The server may shut you out if you keep asking for data. Happened to me!

I added “state” changes so I could go through different data at the click of a mouse and only loaded it ONCE!"

My code seems to do the thing i want (gather the appropriate data as well as re-fetches), but im a little worried that its doing it too often, and therefore i run the risk of getting blocked/banned from the website. (That is, in the console, i get the data im looking for, but faster than 30 seconds)

int time_to_fetch;
int time_between_fetches = 30000; // Five seconds.

void draw() {

  if ( millis() > time_to_fetch ) {
    get_data();
  }
  //redraw();
}


void get_data() {
  XML xml = loadXML("https://forecast.weather.gov/MapClick.php?lat=42.3832&lon=-71.1018&unit=0&lg=english&FcstType=dwml");
  //println(xml);
  String page1 = "";

  //FIRST level
  XML[] c = xml.getChildren("data");
  //println("c len",c.length);
  //for (int i = 0; i < c.length; i++) {
  //  println(i+"\n",c[i]);
  //}

  //SECOND level
  XML[] cc = c[1].getChildren("parameters");
  //THIS next allowed me to identify fields 11,13 and 15 as fields of interest
  //printArray(cc[0].listChildren());

  //printArray(cc[0].getChild(11));  //direction - see example at the end
  //printArray(cc[0].getChild(13));  //wind-speed - see example at the end
  printArray(cc[0].getChild(15));  //wind-speed - see example at the end


  //THIRD level
  XML ccc=cc[0].getChild(15);
  println("type:", ccc.getString("type"));
  println("units:", ccc.getString("units"));
  println("value:", ccc.getContent("value"));

  println("Done");


  ////Example of positions 11,13,15
  //
  //<direction xmlns:xsd="http://www.w3.org/2001/XMLSchema" xmlns:xsi="http://www.w3.org/2001/XMLSchema-instance" time-layout="k-p1h-n1-1" type="wind" units="degrees true">  <value>300</value>  </direction>
  //<wind-speed xmlns:xsd="http://www.w3.org/2001/XMLSchema" xmlns:xsi="http://www.w3.org/2001/XMLSchema-instance" time-layout="k-p1h-n1-1" type="gust" units="knots">  <value>NA</value>  </wind-speed>
  //<wind-speed xmlns:xsd="http://www.w3.org/2001/XMLSchema" xmlns:xsi="http://www.w3.org/2001/XMLSchema-instance" time-layout="k-p1h-n1-1" type="sustained" units="knots">  <value>9</value>  </wind-speed>
}

Any advice/help is greatly appreciated! Thanks!

2 Likes

Oh dear.

You aren’t using the time_between_fetches variable in your code… except when you define it.
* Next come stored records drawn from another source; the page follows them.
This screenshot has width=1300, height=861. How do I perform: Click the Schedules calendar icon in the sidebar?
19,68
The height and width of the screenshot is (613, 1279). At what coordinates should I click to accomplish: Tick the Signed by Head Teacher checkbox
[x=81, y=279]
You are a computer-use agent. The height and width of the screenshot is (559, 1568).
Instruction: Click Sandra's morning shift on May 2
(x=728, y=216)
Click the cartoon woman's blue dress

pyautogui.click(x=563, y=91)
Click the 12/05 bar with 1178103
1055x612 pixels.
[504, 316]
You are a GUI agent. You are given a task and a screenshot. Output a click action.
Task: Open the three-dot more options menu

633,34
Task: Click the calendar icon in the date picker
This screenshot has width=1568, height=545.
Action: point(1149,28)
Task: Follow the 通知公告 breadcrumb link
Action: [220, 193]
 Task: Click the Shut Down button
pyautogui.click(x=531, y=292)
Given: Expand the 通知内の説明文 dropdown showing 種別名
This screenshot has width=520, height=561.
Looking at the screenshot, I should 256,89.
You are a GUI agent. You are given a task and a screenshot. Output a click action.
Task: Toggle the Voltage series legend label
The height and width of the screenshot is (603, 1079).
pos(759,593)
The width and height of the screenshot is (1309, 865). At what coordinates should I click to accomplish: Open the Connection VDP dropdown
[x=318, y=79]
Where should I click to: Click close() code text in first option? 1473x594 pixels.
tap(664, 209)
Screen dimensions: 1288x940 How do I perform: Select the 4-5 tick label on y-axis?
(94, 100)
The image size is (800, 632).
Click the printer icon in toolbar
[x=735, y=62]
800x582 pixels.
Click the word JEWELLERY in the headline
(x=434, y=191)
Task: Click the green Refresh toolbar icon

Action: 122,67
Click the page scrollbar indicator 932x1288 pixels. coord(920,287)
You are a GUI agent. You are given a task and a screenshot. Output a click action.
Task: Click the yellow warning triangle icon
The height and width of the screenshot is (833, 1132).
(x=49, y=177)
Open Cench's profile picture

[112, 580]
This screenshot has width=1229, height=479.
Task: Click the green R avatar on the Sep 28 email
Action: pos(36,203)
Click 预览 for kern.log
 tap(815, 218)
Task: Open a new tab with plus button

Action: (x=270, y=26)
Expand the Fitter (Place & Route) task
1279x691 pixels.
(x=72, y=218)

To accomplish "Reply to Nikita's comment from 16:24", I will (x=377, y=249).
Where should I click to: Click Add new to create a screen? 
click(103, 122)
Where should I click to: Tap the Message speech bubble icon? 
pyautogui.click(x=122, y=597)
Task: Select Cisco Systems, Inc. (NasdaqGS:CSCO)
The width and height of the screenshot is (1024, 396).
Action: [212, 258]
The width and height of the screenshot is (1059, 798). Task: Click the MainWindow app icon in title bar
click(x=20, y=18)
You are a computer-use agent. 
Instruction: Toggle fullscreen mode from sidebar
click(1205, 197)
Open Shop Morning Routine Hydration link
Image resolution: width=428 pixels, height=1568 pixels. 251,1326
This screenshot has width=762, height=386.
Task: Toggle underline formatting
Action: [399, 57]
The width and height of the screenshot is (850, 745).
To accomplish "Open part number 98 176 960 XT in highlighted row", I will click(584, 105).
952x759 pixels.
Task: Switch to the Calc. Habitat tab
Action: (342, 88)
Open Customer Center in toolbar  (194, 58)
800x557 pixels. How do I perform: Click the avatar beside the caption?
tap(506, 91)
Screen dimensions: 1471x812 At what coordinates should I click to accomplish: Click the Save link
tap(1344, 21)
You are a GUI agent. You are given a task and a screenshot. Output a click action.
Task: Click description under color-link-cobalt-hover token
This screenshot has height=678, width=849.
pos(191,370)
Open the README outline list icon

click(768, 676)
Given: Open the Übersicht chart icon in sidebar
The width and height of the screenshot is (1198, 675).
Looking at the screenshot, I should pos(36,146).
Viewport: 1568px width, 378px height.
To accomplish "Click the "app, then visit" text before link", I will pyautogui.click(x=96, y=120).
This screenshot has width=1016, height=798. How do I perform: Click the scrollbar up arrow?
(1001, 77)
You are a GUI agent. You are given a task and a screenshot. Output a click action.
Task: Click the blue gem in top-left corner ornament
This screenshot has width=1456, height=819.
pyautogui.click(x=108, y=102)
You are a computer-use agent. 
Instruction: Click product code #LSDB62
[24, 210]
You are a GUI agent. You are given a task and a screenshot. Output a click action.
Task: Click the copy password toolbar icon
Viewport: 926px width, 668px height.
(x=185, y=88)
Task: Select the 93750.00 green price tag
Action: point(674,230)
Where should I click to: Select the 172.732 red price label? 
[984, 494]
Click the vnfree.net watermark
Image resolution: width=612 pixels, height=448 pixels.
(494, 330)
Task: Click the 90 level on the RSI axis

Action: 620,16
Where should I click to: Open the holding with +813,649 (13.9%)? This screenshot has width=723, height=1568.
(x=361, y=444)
That should be a clue as to what the problem is.

What is the value of time_to_fetch? Does that value ever change? Where? Where should it change? By how much?

If you’ve not worked out the problem yourself, consider this line of code:

time_to_fetch += time_between_fetches;

Where might it go?

1 Like

Ok… i think i have an idea where youre trying to lead me. (Gonna go ahead and apologize about the noob stuff right away here, btw)

After considering your post, i changed my code. I see what you mean about the time_to_fetch not having a value, as well as only defining, but not using the time_between_fetches variable. Heres what i did…it feels like im on the right track…?

int time_to_fetch = 1;
int time_between_fetches = 5000; // Five seconds.


//time_to_fetch += time_betw/een_fetches;



void draw() {

  if ( millis() > time_to_fetch + time_between_fetches ) {
    get_data();
  }
  //redraw();
}

Oh dear indeed…

Ok, so perhaps i was WAY off in that last response…heres the updated sketch…Perhaps this is more in line with what youre driving at?

int time_to_fetch;
int time_between_fetches = 30000; // Five seconds.

void draw() {

  if ( millis() > time_to_fetch ) {
    get_data();
  }
  //redraw();
}


void get_data() {
  
  
  time_to_fetch = millis() + time_between_fetches;
  
  
  
  XML xml = loadXML("https://forecast.weather.gov/MapClick.php?lat=42.3832&lon=-71.1018&unit=0&lg=english&FcstType=dwml");
  //println(xml);
  String page1 = "";

  //FIRST level
  XML[] c = xml.getChildren("data");
  //println("c len",c.length);
  //for (int i = 0; i < c.length; i++) {
  //  println(i+"\n",c[i]);
  //}

  //SECOND level
  XML[] cc = c[1].getChildren("parameters");
  //THIS next allowed me to identify fields 11,13 and 15 as fields of interest
  //printArray(cc[0].listChildren());

  //printArray(cc[0].getChild(11));  //direction - see example at the end
  //printArray(cc[0].getChild(13));  //wind-speed - see example at the end
  printArray(cc[0].getChild(15));  //wind-speed - see example at the end


  //THIRD level
  XML ccc=cc[0].getChild(15);
  println("type:", ccc.getString("type"));
  println("units:", ccc.getString("units"));
  println("value:", ccc.getContent("value"));

  println("Done");


  ////Example of positions 11,13,15
  //
  //<direction xmlns:xsd="http://www.w3.org/2001/XMLSchema" xmlns:xsi="http://www.w3.org/2001/XMLSchema-instance" time-layout="k-p1h-n1-1" type="wind" units="degrees true">  <value>300</value>  </direction>
  //<wind-speed xmlns:xsd="http://www.w3.org/2001/XMLSchema" xmlns:xsi="http://www.w3.org/2001/XMLSchema-instance" time-layout="k-p1h-n1-1" type="gust" units="knots">  <value>NA</value>  </wind-speed>
  //<wind-speed xmlns:xsd="http://www.w3.org/2001/XMLSchema" xmlns:xsi="http://www.w3.org/2001/XMLSchema-instance" time-layout="k-p1h-n1-1" type="sustained" units="knots">  <value>9</value>  </wind-speed>
}

1 Like

Yes indeed. Now the value for when the next time to fetch actually increases each time the data is fetched.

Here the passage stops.